Buck’s books also record the text of a resolution adopted unanimously a month earlier at the Alberta Federation of Labour:

“Trade Union Support to the Russian Revolution

“WHEREAS: The war between opposed imperialist interests has ceased; the suddenness of its collapse being due to the Social Revolution which, starting in Russia, gradually found its way into Austria-Hungry and Germany. Those who where expecting at any moment to be called upon to don the khaki and face the ghastly horrors of twentieth century wholesale slaughter, owe a deep debt of gratitude to those splendid Russian revolutionists. Millions of soldiers on the battle fronts of Europe owe their lives to the glorious victory of the Russian working people. Are we prepared to repay that debt by extending to Russia the hand of fellowship in such a manner as will frustrate the nefarious designs of the organized international capitalists? Throughout the long years of this brutal blood-fest it has been unceasingly proclaimed, from Press, Pulpit, and Platform, that ‘we must crush German despotism and make the world safe for democracy.’ Millions of men heard that slogan and believed it and today are rotting beneath the battlefields of France and Flanders. Have those men been betrayed? If not, why are those who are chiefly responsible for the overthrow of the German Junker ruling class being vilified by our government-controlled Press? Why are the governments of The Allied Nations supporting counter-revolutionary armies in Russia? Why do our government’s spokesmen mouth much about Self-determination while using every means at its disposal to undermine and handicap the Soviet Administration in Russia? The working class is bewildered by these contradictions. While workers are inclined instinctively to support the social revolution which is developing so mightily, nevertheless they tend to hesitate after reading the poisonous propaganda of the Allied governments. This unceasing campaign of calumny can have but one purpose; namely, to win working -class support for the decision of the capitalist class to throttle the socialist republics of Russia and Germany. Hesitation on our part would be fatal!
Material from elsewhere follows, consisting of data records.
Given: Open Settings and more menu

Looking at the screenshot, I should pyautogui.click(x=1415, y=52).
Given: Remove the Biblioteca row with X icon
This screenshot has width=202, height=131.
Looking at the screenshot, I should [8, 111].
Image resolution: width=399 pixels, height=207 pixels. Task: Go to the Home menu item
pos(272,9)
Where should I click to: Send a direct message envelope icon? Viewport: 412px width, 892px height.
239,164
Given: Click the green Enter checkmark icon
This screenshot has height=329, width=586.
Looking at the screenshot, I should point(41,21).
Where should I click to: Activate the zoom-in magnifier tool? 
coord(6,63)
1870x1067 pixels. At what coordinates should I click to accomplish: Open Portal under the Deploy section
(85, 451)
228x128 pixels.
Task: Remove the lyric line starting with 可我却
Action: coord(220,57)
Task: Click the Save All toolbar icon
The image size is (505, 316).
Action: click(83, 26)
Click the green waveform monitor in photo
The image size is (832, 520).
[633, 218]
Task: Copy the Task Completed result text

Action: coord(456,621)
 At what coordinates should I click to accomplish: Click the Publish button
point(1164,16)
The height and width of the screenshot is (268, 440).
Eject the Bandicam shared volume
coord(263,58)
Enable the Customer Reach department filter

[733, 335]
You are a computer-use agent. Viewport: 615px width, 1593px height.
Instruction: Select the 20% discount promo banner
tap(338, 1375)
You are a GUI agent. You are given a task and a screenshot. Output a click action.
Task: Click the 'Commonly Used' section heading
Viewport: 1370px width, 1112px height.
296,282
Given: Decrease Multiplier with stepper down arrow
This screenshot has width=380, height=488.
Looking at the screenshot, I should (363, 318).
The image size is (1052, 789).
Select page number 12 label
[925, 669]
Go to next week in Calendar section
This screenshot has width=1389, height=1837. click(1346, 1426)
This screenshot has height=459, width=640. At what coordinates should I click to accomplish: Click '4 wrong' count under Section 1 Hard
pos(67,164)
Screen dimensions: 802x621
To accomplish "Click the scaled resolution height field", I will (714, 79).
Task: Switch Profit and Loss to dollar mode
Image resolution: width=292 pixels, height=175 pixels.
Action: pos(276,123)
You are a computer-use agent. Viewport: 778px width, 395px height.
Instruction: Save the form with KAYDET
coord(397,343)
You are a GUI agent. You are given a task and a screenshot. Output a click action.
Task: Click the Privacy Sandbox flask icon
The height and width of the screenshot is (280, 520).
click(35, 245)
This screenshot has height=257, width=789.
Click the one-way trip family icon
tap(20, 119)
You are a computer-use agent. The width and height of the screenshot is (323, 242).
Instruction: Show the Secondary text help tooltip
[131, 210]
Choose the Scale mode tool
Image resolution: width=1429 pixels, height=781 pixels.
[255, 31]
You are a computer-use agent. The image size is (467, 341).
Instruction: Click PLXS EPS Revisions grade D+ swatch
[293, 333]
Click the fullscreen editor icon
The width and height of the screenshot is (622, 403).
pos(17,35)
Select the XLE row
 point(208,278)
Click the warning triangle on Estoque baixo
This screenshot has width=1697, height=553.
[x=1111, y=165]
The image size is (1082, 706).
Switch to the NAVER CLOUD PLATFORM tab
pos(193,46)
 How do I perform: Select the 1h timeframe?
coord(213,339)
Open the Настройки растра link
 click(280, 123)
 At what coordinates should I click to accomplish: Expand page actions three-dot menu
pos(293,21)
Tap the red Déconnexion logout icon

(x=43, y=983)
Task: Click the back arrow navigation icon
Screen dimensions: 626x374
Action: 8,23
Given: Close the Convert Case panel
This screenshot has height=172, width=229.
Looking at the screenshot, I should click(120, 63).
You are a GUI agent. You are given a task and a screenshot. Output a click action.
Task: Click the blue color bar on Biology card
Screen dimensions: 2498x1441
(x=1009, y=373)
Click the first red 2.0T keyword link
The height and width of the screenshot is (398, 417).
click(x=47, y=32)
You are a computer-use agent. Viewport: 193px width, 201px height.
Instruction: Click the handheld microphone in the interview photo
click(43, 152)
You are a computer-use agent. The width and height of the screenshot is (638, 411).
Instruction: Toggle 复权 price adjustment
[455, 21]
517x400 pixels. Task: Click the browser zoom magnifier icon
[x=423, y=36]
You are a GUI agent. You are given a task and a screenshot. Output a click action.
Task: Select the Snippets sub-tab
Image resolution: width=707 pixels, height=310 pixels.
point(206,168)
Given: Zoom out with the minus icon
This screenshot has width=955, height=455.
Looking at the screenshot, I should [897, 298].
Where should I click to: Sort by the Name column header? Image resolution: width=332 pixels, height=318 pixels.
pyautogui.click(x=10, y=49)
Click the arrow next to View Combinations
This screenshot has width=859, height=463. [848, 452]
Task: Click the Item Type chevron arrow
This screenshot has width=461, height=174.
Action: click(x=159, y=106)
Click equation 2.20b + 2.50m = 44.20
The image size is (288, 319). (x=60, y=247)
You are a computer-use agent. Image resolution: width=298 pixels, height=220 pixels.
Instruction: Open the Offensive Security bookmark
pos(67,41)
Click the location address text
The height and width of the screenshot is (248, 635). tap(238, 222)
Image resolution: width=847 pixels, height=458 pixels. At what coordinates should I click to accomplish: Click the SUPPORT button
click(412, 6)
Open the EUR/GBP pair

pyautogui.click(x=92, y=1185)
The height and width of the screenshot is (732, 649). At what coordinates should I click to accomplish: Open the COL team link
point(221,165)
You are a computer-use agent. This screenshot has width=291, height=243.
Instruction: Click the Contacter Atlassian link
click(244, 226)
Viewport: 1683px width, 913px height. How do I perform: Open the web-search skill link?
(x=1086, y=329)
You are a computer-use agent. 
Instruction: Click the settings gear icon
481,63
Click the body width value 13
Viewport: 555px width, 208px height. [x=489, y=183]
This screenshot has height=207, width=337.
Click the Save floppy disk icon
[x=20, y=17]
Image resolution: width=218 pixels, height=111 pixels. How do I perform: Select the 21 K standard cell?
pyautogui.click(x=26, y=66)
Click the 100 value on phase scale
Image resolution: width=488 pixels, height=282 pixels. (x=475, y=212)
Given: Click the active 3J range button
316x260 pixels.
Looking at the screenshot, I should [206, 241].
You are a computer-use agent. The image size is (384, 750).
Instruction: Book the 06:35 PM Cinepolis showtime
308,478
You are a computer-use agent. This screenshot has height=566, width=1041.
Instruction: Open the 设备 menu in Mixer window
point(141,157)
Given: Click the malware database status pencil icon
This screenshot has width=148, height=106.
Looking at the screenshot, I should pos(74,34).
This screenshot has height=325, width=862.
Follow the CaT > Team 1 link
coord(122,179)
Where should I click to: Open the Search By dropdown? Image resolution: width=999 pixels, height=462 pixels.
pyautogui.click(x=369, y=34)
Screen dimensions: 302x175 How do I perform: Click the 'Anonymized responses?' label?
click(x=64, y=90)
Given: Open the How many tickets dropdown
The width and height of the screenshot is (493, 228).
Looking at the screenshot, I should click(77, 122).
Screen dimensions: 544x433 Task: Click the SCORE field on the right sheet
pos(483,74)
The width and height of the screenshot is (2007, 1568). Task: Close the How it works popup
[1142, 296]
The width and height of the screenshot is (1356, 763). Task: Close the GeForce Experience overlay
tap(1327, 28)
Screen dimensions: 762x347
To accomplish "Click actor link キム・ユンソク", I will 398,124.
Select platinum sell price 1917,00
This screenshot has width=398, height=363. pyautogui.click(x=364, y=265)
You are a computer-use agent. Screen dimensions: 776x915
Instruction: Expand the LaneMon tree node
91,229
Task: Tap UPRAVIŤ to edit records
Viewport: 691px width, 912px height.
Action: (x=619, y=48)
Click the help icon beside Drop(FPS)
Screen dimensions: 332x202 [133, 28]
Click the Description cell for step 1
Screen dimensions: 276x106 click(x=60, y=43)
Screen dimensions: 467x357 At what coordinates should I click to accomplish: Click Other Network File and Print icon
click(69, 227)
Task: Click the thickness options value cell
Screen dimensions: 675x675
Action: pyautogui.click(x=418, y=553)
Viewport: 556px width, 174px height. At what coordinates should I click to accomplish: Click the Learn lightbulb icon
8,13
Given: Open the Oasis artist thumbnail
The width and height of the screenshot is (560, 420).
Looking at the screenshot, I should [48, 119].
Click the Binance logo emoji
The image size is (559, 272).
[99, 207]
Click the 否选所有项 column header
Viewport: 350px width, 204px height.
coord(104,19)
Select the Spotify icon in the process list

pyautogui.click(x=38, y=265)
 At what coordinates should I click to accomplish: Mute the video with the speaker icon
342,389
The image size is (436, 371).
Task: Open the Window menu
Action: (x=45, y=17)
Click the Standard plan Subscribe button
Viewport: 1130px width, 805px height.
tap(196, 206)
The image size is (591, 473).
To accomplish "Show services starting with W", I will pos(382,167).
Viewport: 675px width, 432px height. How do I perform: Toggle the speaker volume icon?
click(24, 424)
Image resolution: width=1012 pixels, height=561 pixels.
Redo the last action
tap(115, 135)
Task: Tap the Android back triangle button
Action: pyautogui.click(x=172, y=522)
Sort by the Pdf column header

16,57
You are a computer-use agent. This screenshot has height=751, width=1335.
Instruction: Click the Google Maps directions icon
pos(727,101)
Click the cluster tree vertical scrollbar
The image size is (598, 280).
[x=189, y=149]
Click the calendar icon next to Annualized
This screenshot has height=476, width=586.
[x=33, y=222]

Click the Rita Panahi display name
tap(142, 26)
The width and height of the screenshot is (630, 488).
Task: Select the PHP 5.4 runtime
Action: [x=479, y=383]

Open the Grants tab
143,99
“The aspirations of organized Labor as embodied in the preamble to the Alberta Federation of Labor Constitution; namely “the social ownership and control of the means of production, transportation, and distribution,” are now taking material shape under the Soviet Administration. We are challenged: either to renounce our principles, or to take such action as will save them from becoming meaningless phrases. Therefore be it

“RESOLVED, that this convention of the Alberta Federation of Labor places itself on record as being in full accord and sympathy with the aims and purposes of the Russian and German socialist revolutions, and be it further

“RESOLVED, that this convention gives the incoming executive officers full power to call a province-wide general strike should the Allied powers persist in their attempt to over-throw the Soviet administration in Russia or Germany or in any country in which a Soviet form of government is or may be established and be it further

“RESOLVED, that this resolution be forwarded to the Western Labor Conference, to be held in Calgary, for endorsation and co-operation in the carrying it into effect, and be it further

“RESOLVED, that Copies of this resolution be sent to all Central Labor bodies throughout Canada.”